André Barrière a soixante-dix piges. Il est comptable de son âge. A soixante-dix piges, il pèse presque 5.000 euros par mois et cent vingt kilos tous les jours. Il dispose d’une retraite plus que confortable. Il touche aussi des indemnités en tant que maire de Saint-Marcou. Oh, cela ne pèse pas bien lourd. Dans les 5.000 on ne compte pas les loyers qui sont destinés à la SCI de ses enfants. André Barrière ne se considère pas comme quelqu’un de riche mais comme quelqu’un d’aisé. Il aurait pu avoir quelques amis au Rotary mais que nenni, il n’a pas d’amis. Il est seul et agit seul tel un barracuda. L’un de ses plus gros budgets, c’est le gasoil qu’il met dans sa voiture. Il en fait des kilomètres. Pour aller chasser quoi ? Personne ne le sait à Saint-Marcou. Il n’a pas de maîtresse mais il va à la chasse. Il aime les grands restaurants, les gastronomiques, c’est son premier poste de dépense. Il aime y aller seul, pour se laisser aller à la réflexion. Il claque fréquemment 500€ dans un repas avec de bonnes bouteilles. Mais tout ceci ne se déroule pas à Saint-Marcou. Il faut aller à Chartres, à Orléans, à Tours ou à Paris pour avoir le plaisir du repas d’un gourmet solitaire.

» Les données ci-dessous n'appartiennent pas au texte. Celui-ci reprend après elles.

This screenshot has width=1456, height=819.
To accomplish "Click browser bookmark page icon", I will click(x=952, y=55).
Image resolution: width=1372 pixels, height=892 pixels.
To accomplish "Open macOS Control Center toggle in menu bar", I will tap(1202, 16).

A la commune, le premier poste de dépense est l’école. Ça sera encore plus flagrant lorsque le budget de l’école des Trois petits cochons sera englouti. Deux millions d’euros pour une école flambant neuve. Et on va mégoter pour 100 euros de bus ou cent euros supplémentaires à une association. 100 euros, 1.000 euros. 10.000 euros. 100.000 euros ou 1.000.000. André Barrière se perd un peu dans les virgules et préfère accorder une grosse somme d’emblée plutôt que des petites sommes qui pourraient être utiles. On y perd notre latin.
Combien coûtent, chaque mois, les indemnités d’André Barrière à la commune ? Il pourrait jouer franc jeu mais il préfère minimiser. Ce n’est jamais assez. C’est qu’il y consacre beaucoup de temps, à la commune de Saint-Marcou. Il n’y est pas de sa poche et quelques sous de la commune reviennent indirectement à la famille. Chaque mois, cela va peser dans les 800 euros de loyer avec le loyer du restaurant. André Barrière n’est pas un philanthrope. Quand il donne, il reprend. Il donne beaucoup de son temps, il gagne pas mal d’argent depuis qu’il a été élu maire il y a quarante ans. Il a eu le temps d’amasser. Chaque mois, la SCI de ses enfants empoche 10.000 euros, entre les loyers et les gîtes. Les habitants de la commune sont sommés d’aller dans le restaurant de Saint-Marcou, de fréquenter le bar-tabac puisque les Barrière en sont les propriétaires et d’aller acheter la bavette du boucher ambulant qui est un locataire de la famille, la camionnette n’étant pas incluse dans le prix du loyer. Tout, à la mairie de Saint-Marcou, est une affaire de famille. Le bâtiment du call center appartient à la SCI des enfants Barrière. 2.000 euros par mois. Toutes les affaires sont intrinsèquement liées. Quant aux locaux de la MAM, ils appartiennent à la commune. C’est l’ancien presbytère. Loyer : 500€ pour 200 m². Karine, la gérante de la MAM, est une copine de la fille d’André Barrière, Muriel. A Saint-Marcou, il n’y a pas que la haie qui forme une barrière.